I grip the seat with my foot to keep it close, then I lean over Kurnakova, screaming to be heard over the wind. “How fast are we going?”

“It does not matter! We are going down!”

“Come with me now!” I reach over the seat to unbuckle her harness.

She shoves my hands away. It’s an instinctive defense. She’s not fighting me. Not really, because a moment later
she hits the release button, wriggles out of her harness, and rolls over the back of the seat.

Lotus
starts to roll again. I grab Kurnakova and throw myself into the jump seat before it can slide away. I’ve got her in my lap while I grip the seat’s frame with my robot feet. “Get the harness around us!”

The deck tilts and the fuselage screams. A piece tears out above our heads. Another follows. We are seconds away from catastrophic failure.
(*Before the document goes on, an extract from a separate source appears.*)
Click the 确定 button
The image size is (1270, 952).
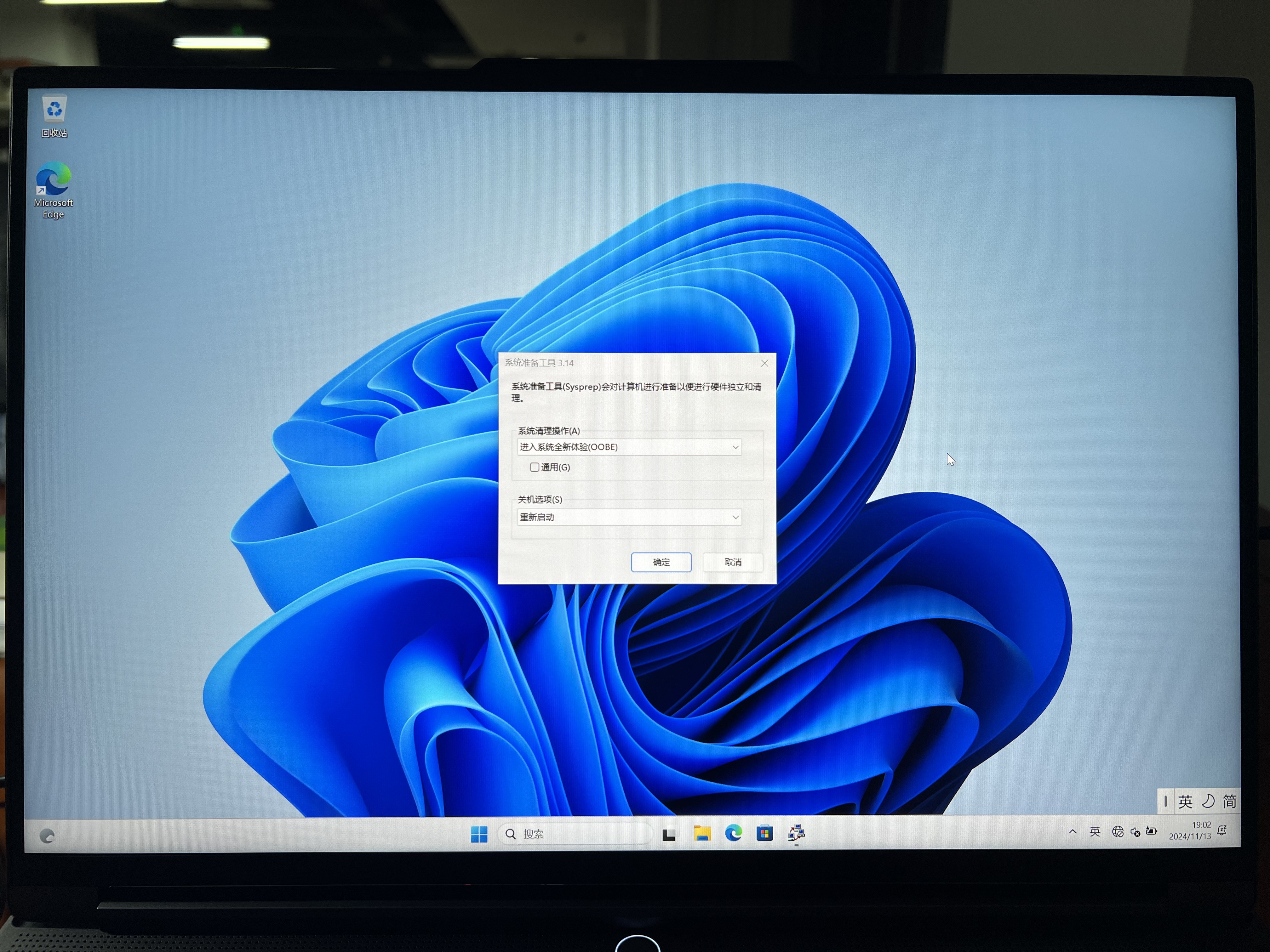click(661, 562)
Kurnakova twists, grabbing one side of the jump seat’s harness. I grab the other just as the fuselage shatters with an ear-rending scream. What I see is like a still shot, composed in moonlight, frozen in time: flakes and shards of the fuselage suspended in the grip of a hurricane wind.

A fraction of a second later the debris hits. Kurnakova’s body shields mine. I feel her anguished spasms. I taste her blood in the ripping air. And then she’s gone. Vanished in the roaring dark.

I’m still in the chair, my feet locked on its frame, one hand with a death grip on half the harness. And I’m falling backward. God knows if I’m clear of the debris. I wrestle the harness over my shoulders and fight with the buckle, once, twice, and then it locks just as the parachute deploys, a roar of rippling canvas followed by a low
whump!
like mortar fire that puts the stars out. God’s hand reaches down out of the empty dark, arresting my momentum so abruptly my bones try to separate at every joint, my lungs collapse, and my brain slams against the inside of my skull.

•   •   •   •

The world starts up again and I’m still falling. It takes me a few seconds to really register the fact. Surprise follows that I’m not dead—not yet. Can’t be much longer though. Fuck.

I try to assess the situation. Wind is racing past me, brutalizing my eyes, roaring in my ears, stripping away my body heat as it hammers the fabric of my coverall into rippling waves and drives a mad feathering in the canvas above my head.

That canvas is my parachute. Is it working? It’s deployed, but is it fully deployed or is it just a tangled mess trailing me in my long fall?